= Switching (film) =

Switching is the first ever Danish interactive film directed by Morten Schjødt, produced by Oncotype and released in 2003. It was financed by, and in cooperation with, the Danish Film Institute, with the support of the "Development Fund of the Ministry of Culture", the MEDIA Programme of the European Union and the DFI Film Workshop. It is distributed by SF Film A/S.

== Introduction ==
Switching is a different type of film that paves the way for new storytelling methods. Switching was specially developed for DVD video. The fascination with interactive expression basically originates in its potential to depict a more fragmented form of reality. The user of this film enters a narrative labyrinth simultaneously unfolding and disrupting the story.
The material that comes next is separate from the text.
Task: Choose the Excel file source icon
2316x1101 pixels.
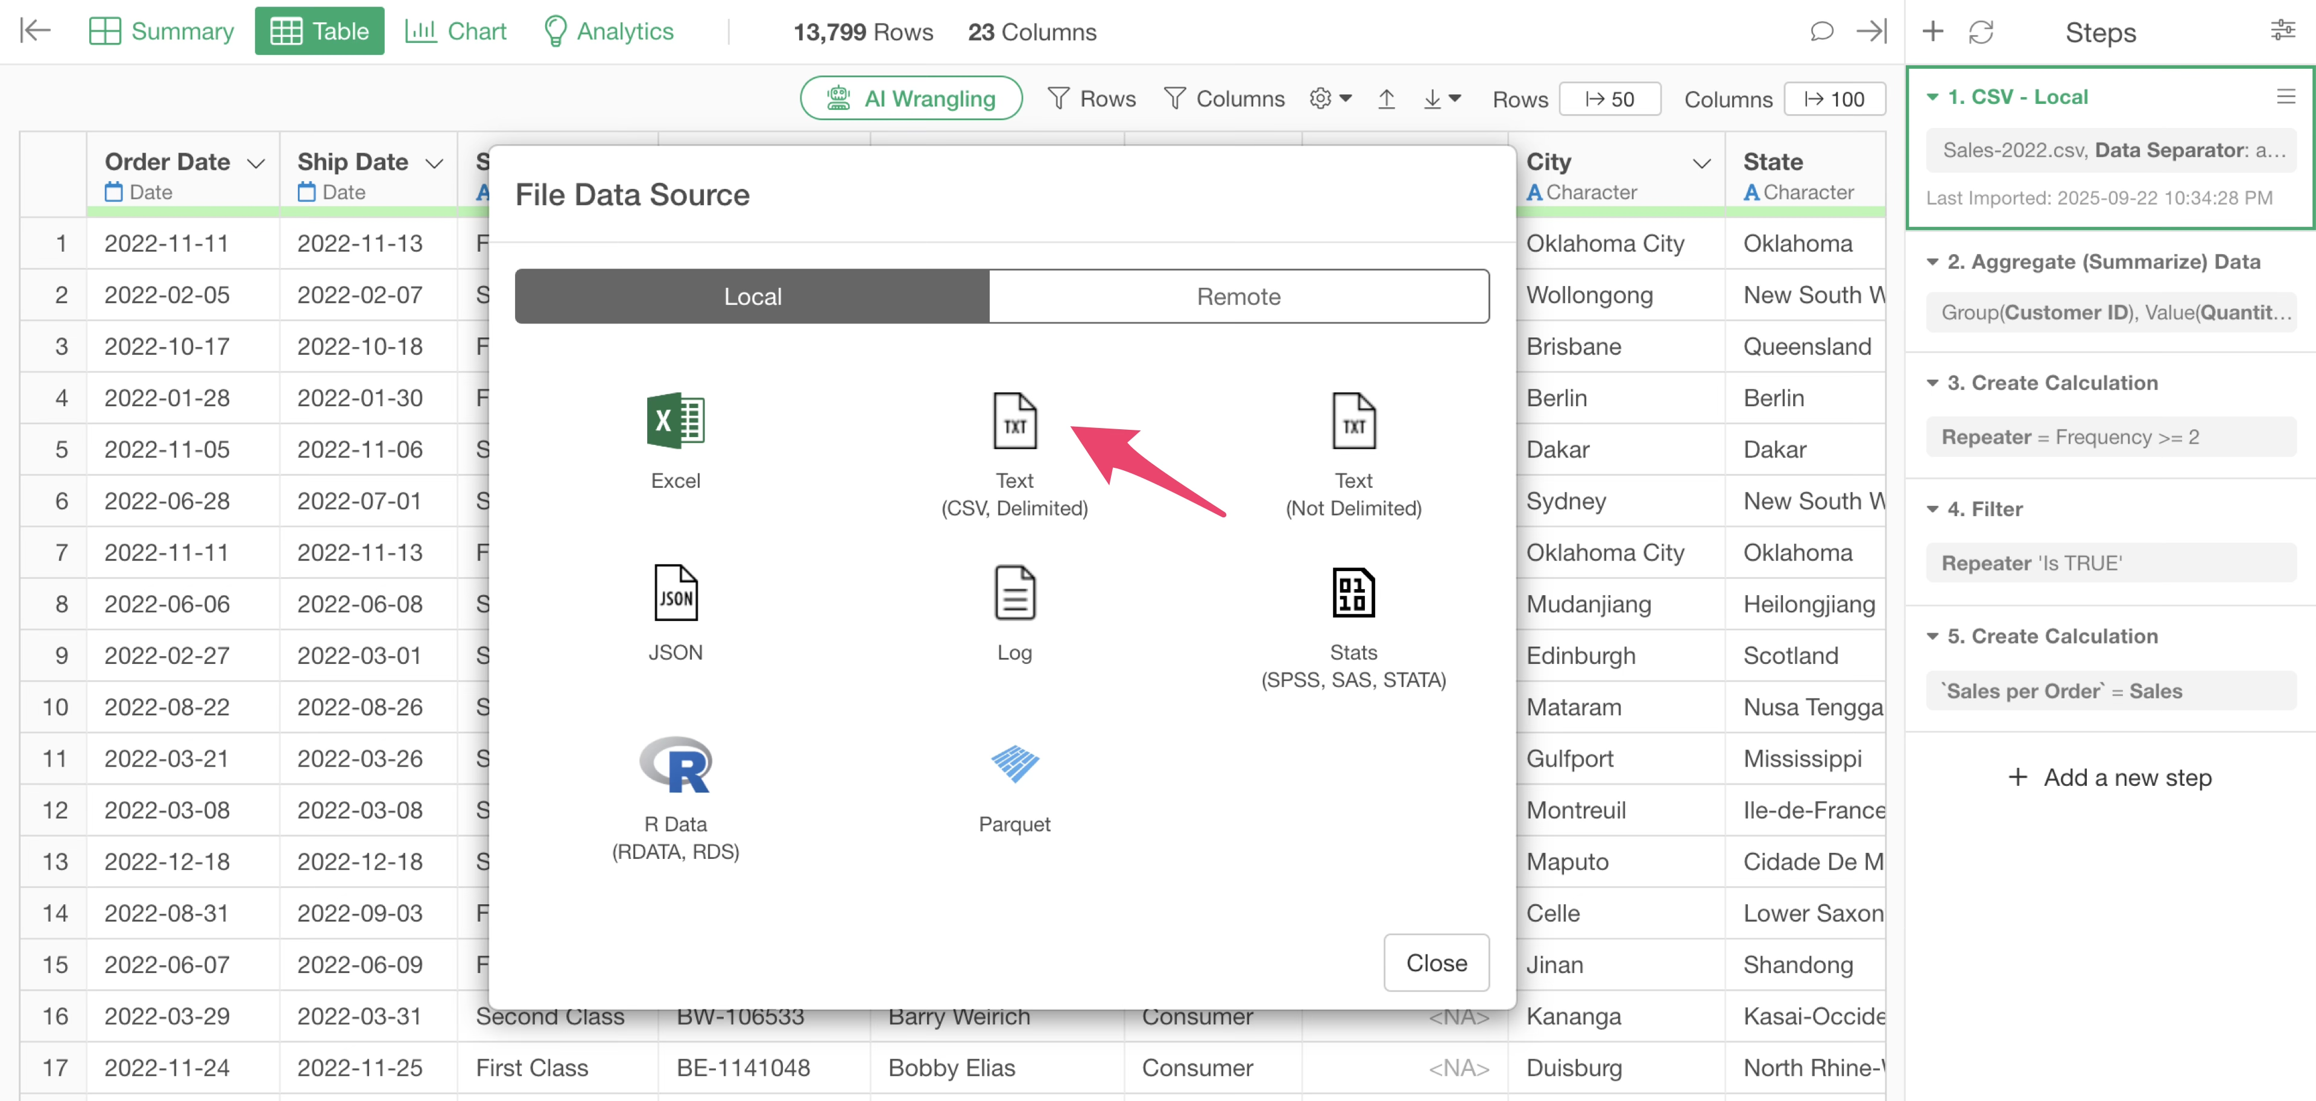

There are three elements that explain why Switching departs from the linear form:
- The film can be changed at any time. Consequently, the user can jump back and forth in time and location.
- The interface and content are not divided; in other words, the screen has no buttons to click - the interface is transparent. The film itself is the clickable object. Accordingly, linear control and logic disappear.
- The narrative is structured around a circular system in which everything repeats itself. So it has no ending. The film continues forever in its circular universe.

==Story==
Frida and Simon are in a relationship, but something has changed where they must make a decision. They find themselves wishing for change, yet that wish stands in the way of their wish to hold on to the past. The viewer is caught in this moment and through their choices they uniquely determine their own film experience.